Millennials have been hardest hit by the financial crisis, with their wages being affected more than older generations, a new study has found.

The Institute for Fiscal Studies report looked at how different age groups have fared since the global financial crisis, sparked by the collapse of Lehman Brothers 10 years ago.

The report found those in their 20s are earning 5% less than those in their 20s in 2008, while those in their 30s are earning 7% less than their counterparts were earning a decade ago. This compares to those aged 60 and over, who are earning 1% less than those in the same age group 10 years ago.

In monetary terms, those in their 30s are earning on average £2,057 less than 10 years ago, with an average salary of £26,442. This compared to those aged over 60, whose average earnings have fallen from £18,766 to £18,637.


Jonathan Cribb and Paul Johnson, authors of the research, say: ‘Alongside poor earnings growth and government policy decisions which have tended to favour the old, this has contributed to a decade during which the living standards of young people have done much less well than those of older people. For example, the after housing costs incomes of those in their 20s are still below where they were in 2008, whereas for those over 60 they are almost 10% higher.

‘We should never stop reminding ourselves just what an astonishing decade we have just lived through, and continue to live through… record low earnings growth, record low interest rates, record low productivity growth, record public borrowing followed by record cuts in public spending.

‘On the upside employment levels are remarkably high and, in spite of how it may feel, the gap between rich and poor has actually narrowed somewhat, but the gap between old and young has grown and grown.’


What’s clear from the research is that many of those in their 20s were entering the job market for the first time just after the financial crisis, when it was difficult to get a job as so many positions had been cut or companies weren’t hiring.

As a result, those individuals were paid less than their age group had been previously. This, coupled with the fact that wages across the board have stagnated over the past decade, means they are still earning less now.

During that time, millennials have also faced a Government decision to hike tuition fees dramatically, and rising housing costs as rents have increased and house prices have risen far ahead of inflation, leaving them with less disposable income.

This widening gulf between generations is partly due to Government decisions to maintain the triple-lock on pensions, which guarantees the state pension will increase by the higher of inflation, earnings or 2.5%.


One factor that can’t be underestimated is the difficulty many millennials face getting on the housing ladder. The average house deposit cost 12% of the average salary in 1997, compared to 65% of the average salary today.

What this highlights is the real difficulty people face buying their first home without help from their family – and this could create a bigger divide than the income disparity between generations. The millennial generation will be split by those with high-earning jobs or with parents who can help with a deposit, and those who have neither.
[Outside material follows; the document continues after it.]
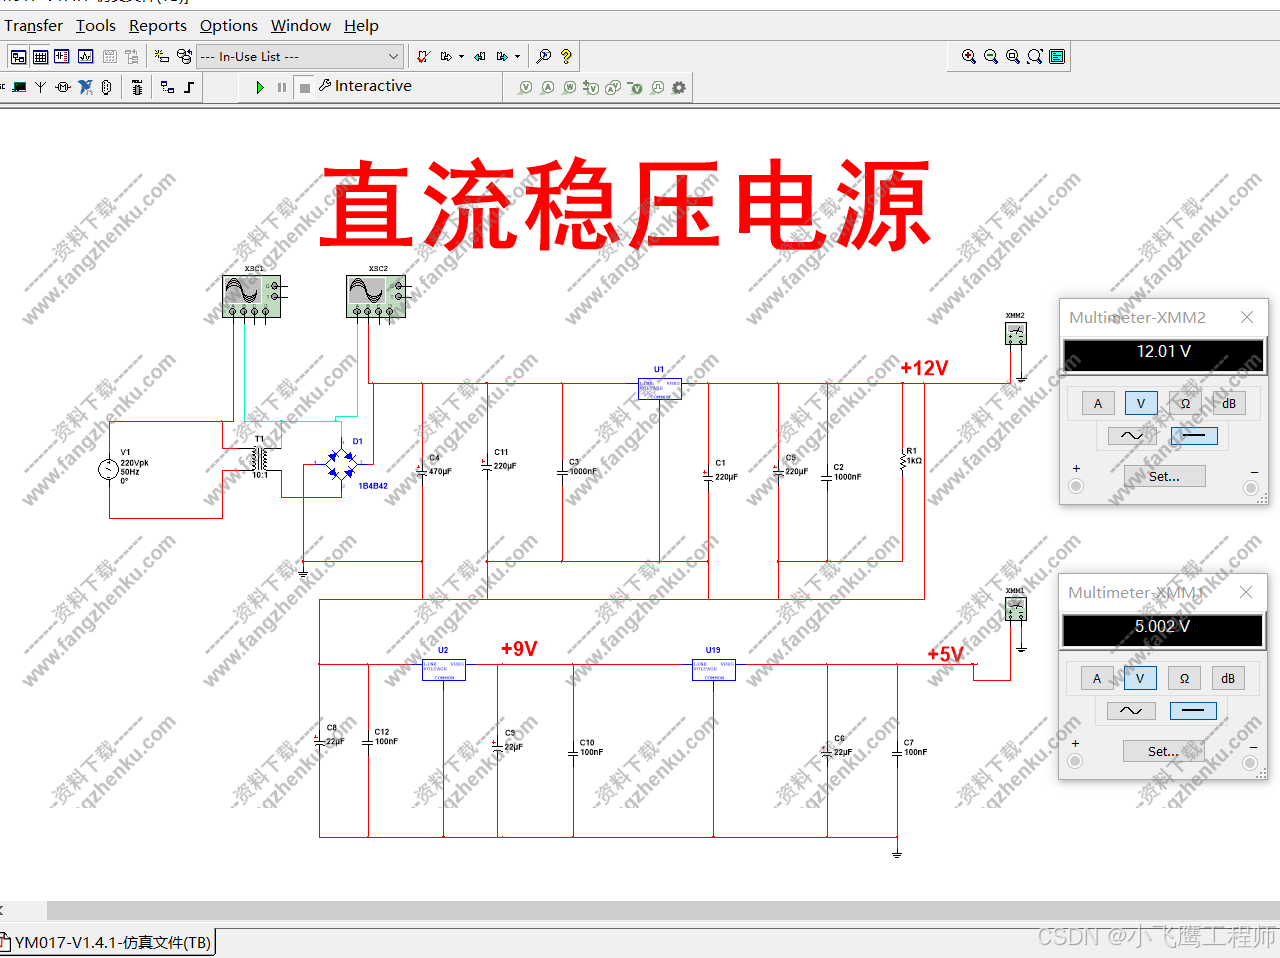Switch Multimeter-XMM2 to Ohms mode
This screenshot has height=958, width=1280.
pyautogui.click(x=1184, y=403)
What is also alarming to note in the 10 years since the financial crash is the sheer level of debt people of all ages have taken on. Low interest rates and relatively easy access to debt mean that households are now, on average, spending more than they earn for the first time since 1988. Even in the run up to the financial crisis, with the era of 100% or more mortgages, debt in households was not higher.
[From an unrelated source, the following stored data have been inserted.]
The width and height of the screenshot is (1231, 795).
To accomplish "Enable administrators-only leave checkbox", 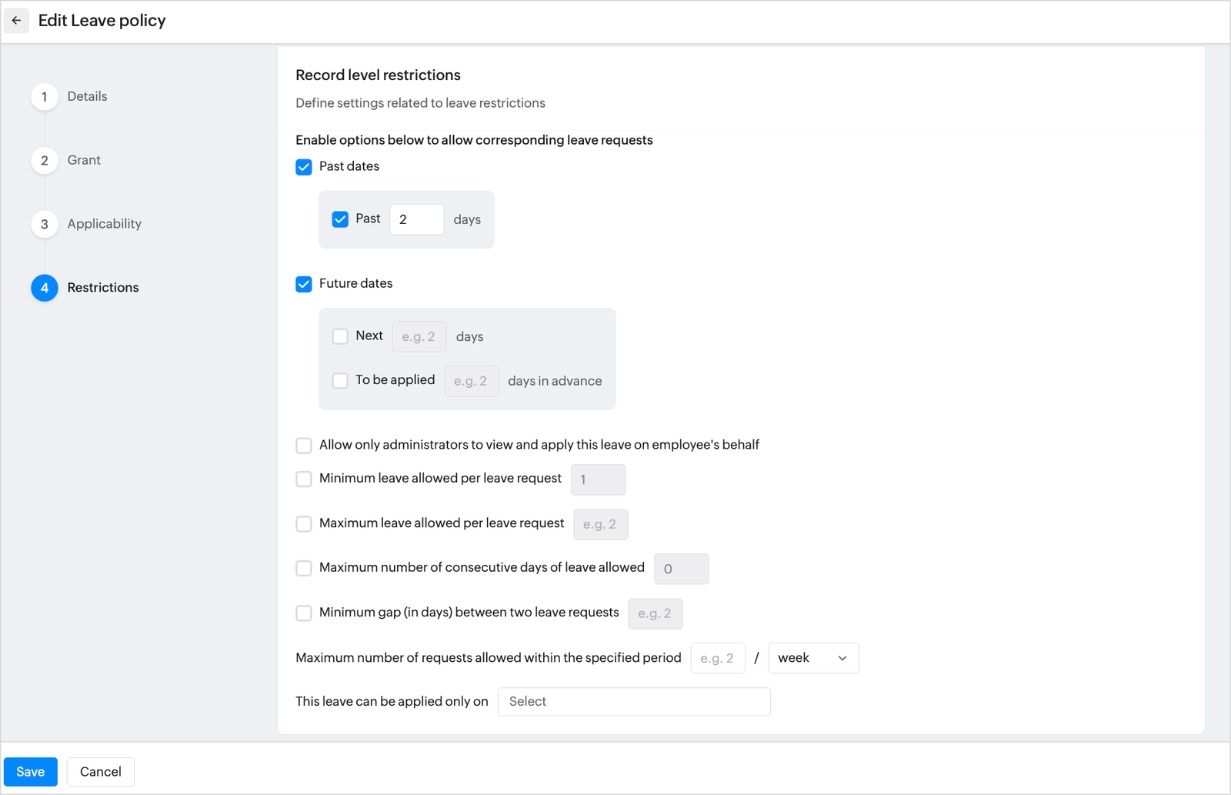I will click(x=304, y=445).
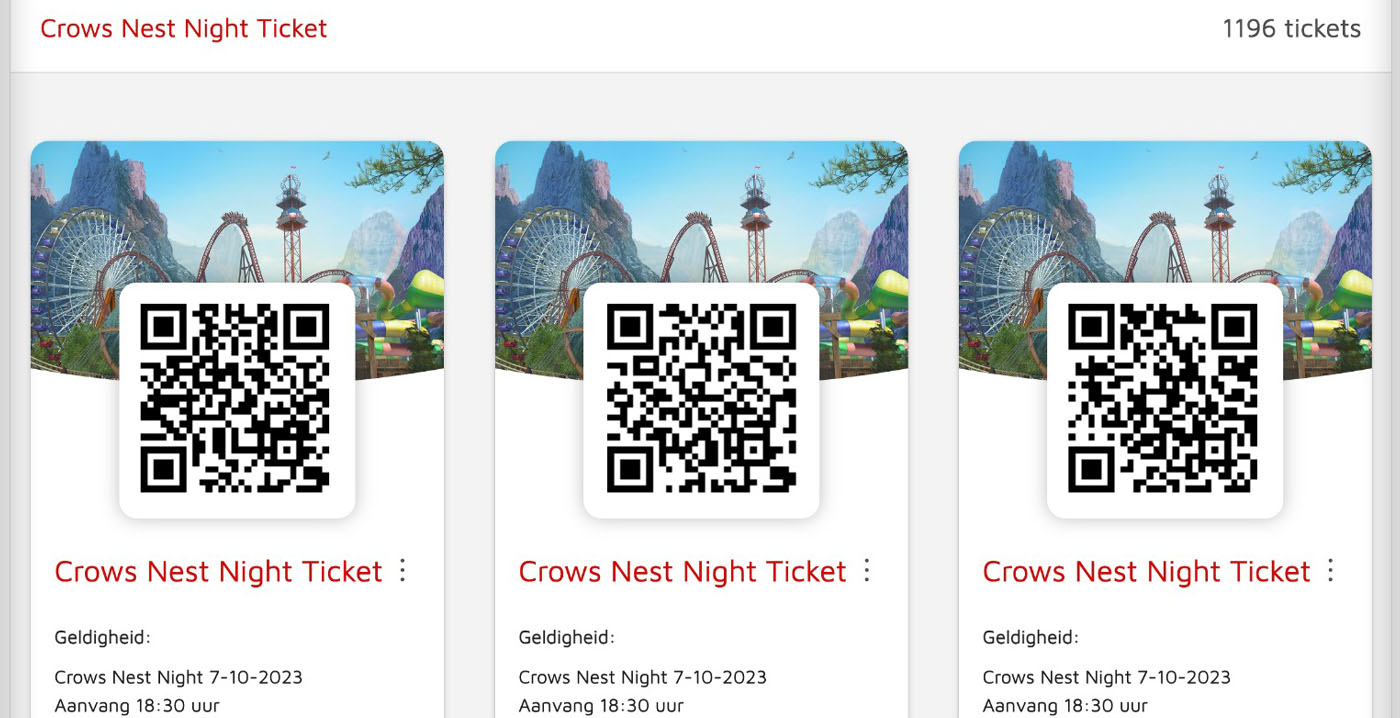Open the right card's Crows Nest Night Ticket title
The image size is (1400, 718).
click(x=1146, y=571)
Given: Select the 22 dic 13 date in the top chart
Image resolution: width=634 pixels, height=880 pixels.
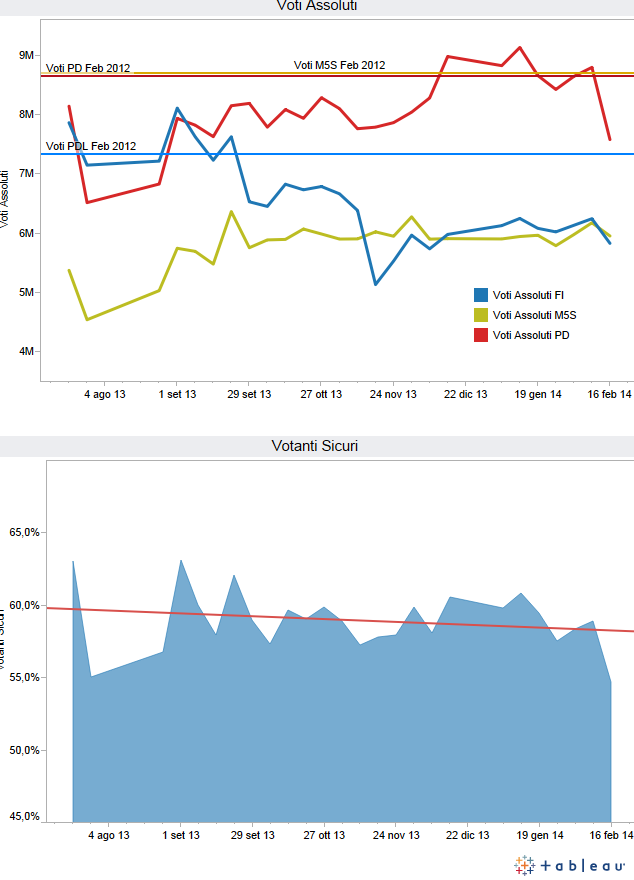Looking at the screenshot, I should point(467,395).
This is coupled with a decline in the amount people are saving, in part due to the low interest rates on offer and in part due to wages failing to keep up with the cost of living, driving more to raid their savings for everyday living.

There are bright spots though. Last week saw wage inflation – the rate at which wages are rising – outpace the rising cost of goods. This means that wages are rising (slightly) higher than prices, and leaves people with a bit more breathing space.

The Office for National Statistics’ figures show that in the three months to July wages, excluding bonuses, grew by 2.9%, compared to current inflation which is 2.5% – marking the fourth month that wages have outpaced inflation.